Oleh karena itu sepanjang Bukit Barisan terdapat lembah yang lurus dan memanjang, lembah-lembah ini merupakan zona lemah Patahan Besar Sumatera, di mana kulit bumi mengalami retakan, dan satu sisi dengan sisi lainnya bergerak horizontal. Pola pergerakan pada umumnya ke kanan, yaitu blok timur bergerak ke tenggara dan blok barat sebaliknya. Zona lemah tersebut mulai selatan meliputi lembah Semangko (Teluk Semangko di Lampung), Kepahiang, Ketahun, Kerinci, Muara Labuh, Singkarak Maninjau, Rokan Kiri, Gadis, Angkola, Alas, Tangse, dan lembah Aceh. Zona lemah tersebut berpotensi memicu terjadinya gempa darat.
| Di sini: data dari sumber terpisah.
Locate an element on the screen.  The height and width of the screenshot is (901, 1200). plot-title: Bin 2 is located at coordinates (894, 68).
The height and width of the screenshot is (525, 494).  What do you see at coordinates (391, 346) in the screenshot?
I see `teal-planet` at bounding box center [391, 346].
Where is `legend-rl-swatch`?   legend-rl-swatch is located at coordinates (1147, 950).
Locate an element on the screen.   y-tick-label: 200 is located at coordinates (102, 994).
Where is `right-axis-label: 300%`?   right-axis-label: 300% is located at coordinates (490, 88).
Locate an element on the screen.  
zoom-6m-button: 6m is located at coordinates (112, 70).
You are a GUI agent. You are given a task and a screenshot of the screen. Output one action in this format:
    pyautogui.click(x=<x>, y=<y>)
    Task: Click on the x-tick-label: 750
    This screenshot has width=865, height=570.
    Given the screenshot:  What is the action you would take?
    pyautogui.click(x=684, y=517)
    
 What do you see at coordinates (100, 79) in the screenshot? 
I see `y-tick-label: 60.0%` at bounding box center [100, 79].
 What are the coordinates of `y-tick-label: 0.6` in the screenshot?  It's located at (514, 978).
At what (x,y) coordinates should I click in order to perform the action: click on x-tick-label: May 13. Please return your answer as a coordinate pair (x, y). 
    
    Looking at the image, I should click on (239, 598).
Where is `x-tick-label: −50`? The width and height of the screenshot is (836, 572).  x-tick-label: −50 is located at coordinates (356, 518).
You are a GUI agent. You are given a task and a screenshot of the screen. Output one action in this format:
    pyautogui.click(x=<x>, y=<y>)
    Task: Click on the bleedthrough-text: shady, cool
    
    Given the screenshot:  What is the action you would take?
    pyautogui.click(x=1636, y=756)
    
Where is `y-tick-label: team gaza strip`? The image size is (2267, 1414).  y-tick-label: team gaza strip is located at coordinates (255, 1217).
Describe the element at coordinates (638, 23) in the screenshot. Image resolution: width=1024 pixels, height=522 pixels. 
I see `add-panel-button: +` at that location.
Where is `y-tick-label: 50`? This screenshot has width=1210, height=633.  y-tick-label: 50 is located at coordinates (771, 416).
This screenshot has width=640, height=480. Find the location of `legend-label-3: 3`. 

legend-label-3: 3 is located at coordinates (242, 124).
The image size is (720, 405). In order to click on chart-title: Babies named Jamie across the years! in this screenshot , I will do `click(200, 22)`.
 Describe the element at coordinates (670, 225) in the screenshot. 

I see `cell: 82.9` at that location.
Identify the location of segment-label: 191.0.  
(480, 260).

Mengapa gempa darat perlu diwaspadai? Gempa darat memang tidak akan memicu tsunami namun karena umumnya pusat gempa darat sangat dekat jaraknya dengan tempat aktifitas manusia dan apabila pusat gempanya dangkal maka efek getaran sangat besar dan dapat menggoncang lapisan bumi dengan kuat.

Bangunan-bangunan di atas bumi semua akan bergetar, kalau getarannya berlangsung lama tidak mustahil bangunan-bangunan akan rontok berjatuhan, apalagi selama ini banyak bangunan dibuat sekadarnya dengan mengabaikan kondisi kerentanan terhadap gempa. Di dunia sudah sering terjadi gempa darat yang menghancurkan seperti gempa bumi yang terjadi di Thangsan China pada tahun 1976 menelan korban 240.000 jiwa, gempa bumi di Iran pada tahun 1990 menelan korban 40.000 jiwa, dan gempa bumi di Armenia tahun 1998 menelan korban 25.000 jiwa.

Untuk Indonesia sendiri patahan darat yang berpotensi terjadinya gempa darat antara lain Patahan Sumatera/Patahan Semangko, Patahan Palu-Koro di Sulawesi, Patahan Cimandiri, Patahan Lembang di Jawa, Patahan Sorong di Papua.

Tidak dapat dipungkiri bahwa Indonesia secara umum memiliki ancaman bencana gempa, maka kebijakan pembangunan yang dilakukan harus berbasis kebencanaan, tidak bisa lagi seperti saat ini sekadar perencanaan asal jadi. Karena hal ini telah diamanatkan dalam UU No 26 Tahun 2007 tentang Penataan Ruang pasal 6 ayat 1 butir a Penataan ruang diselenggarakan dengan memperhatikan kondisi fisik wilayah NKRI yang rentan terhadap bencana.
Faizal Adriansyah

* Penulis adalah Ketua Ikatan Ahli Geologi Indonesia (IAGI) Pengda Aceh.